==== The data ====

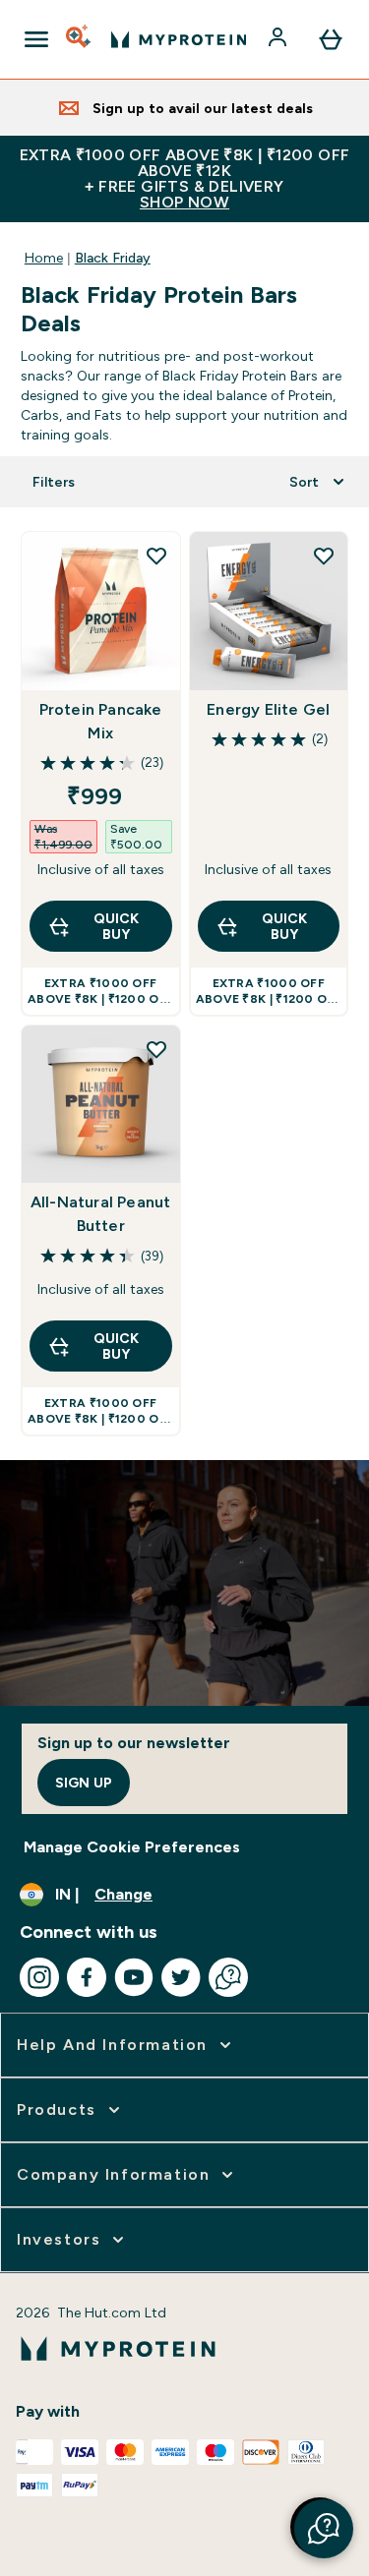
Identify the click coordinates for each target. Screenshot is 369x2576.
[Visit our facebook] (86, 1977)
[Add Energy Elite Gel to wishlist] (323, 555)
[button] (324, 2529)
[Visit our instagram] (39, 1977)
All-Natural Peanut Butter (101, 1214)
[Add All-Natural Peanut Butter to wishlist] (156, 1049)
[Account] (279, 39)
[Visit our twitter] (181, 1977)
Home (44, 257)
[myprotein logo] (178, 39)
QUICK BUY (116, 926)
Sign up (83, 1782)
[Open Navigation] (36, 39)
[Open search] (79, 39)
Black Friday (113, 257)
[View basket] (330, 39)
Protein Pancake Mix (100, 721)
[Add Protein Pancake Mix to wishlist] (156, 555)
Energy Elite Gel (268, 709)
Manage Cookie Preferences (132, 1847)
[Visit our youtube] (134, 1977)
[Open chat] (228, 1977)
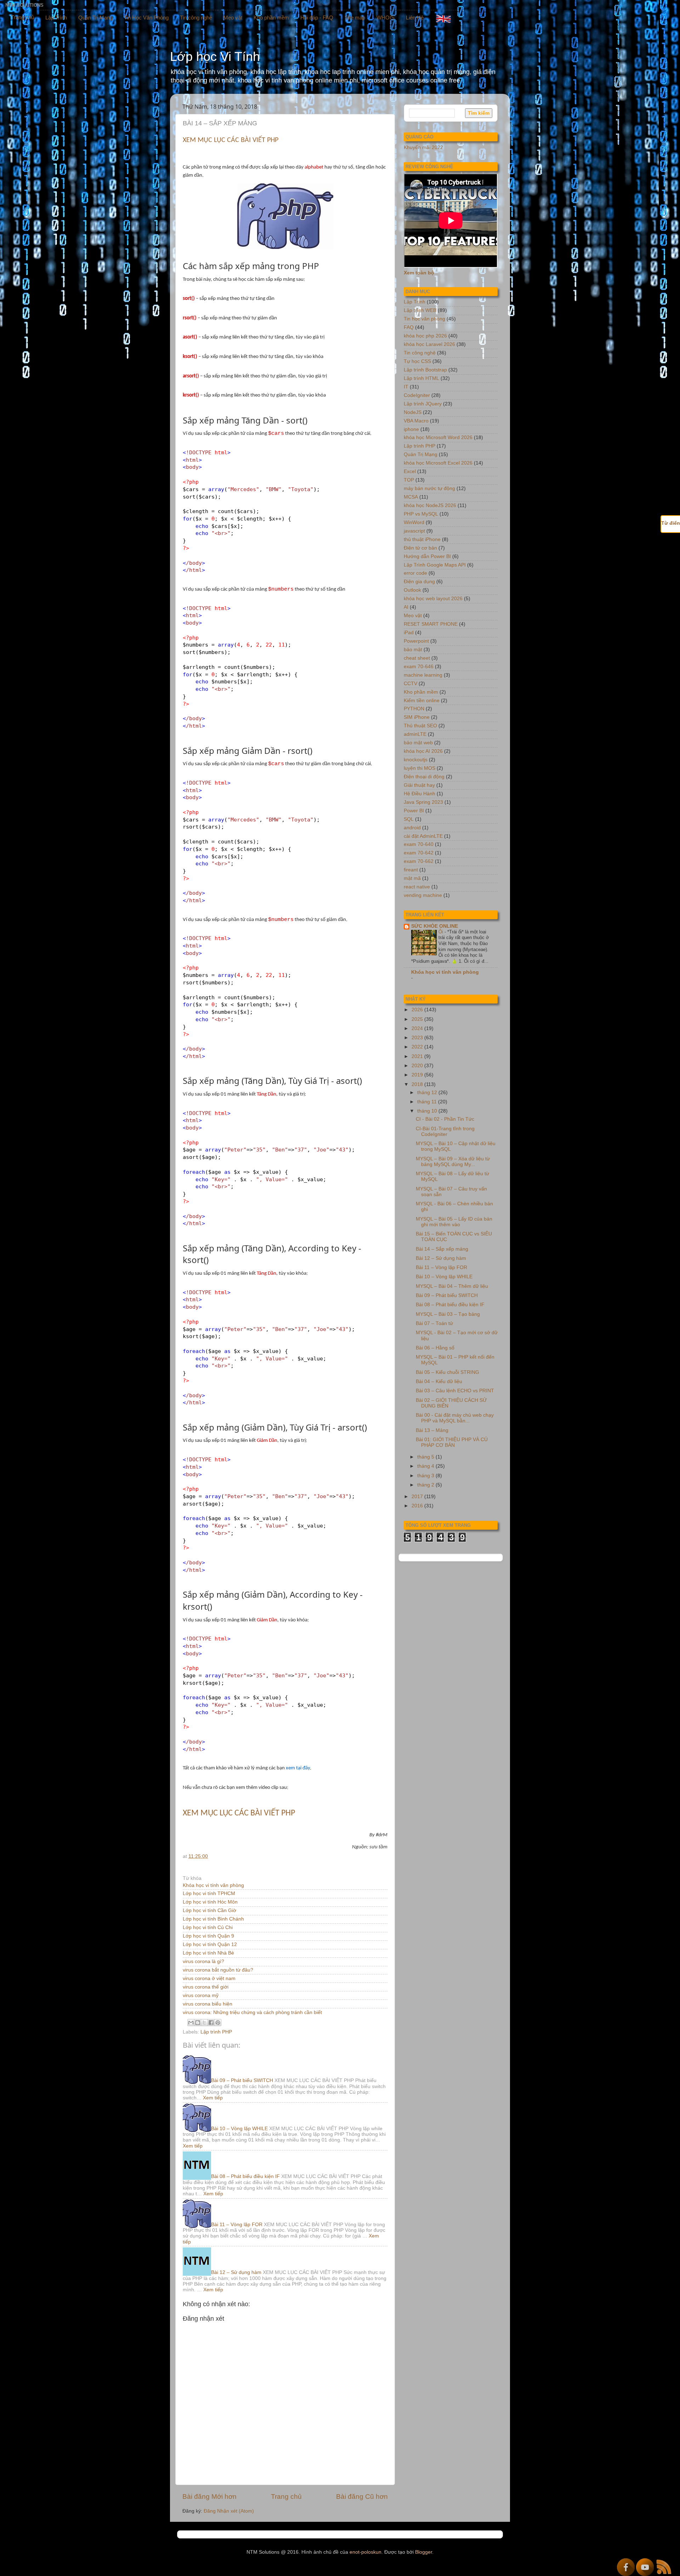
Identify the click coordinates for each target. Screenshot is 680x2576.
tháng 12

====

#### What is being asked
Give again the closing portion of the entries, from the line with "Screenshot is 680x2576." through the last line. Keep it exact and add nothing.

#### Solved exercise
Identify the click coordinates for each target. Screenshot is 680x2576.
tháng 12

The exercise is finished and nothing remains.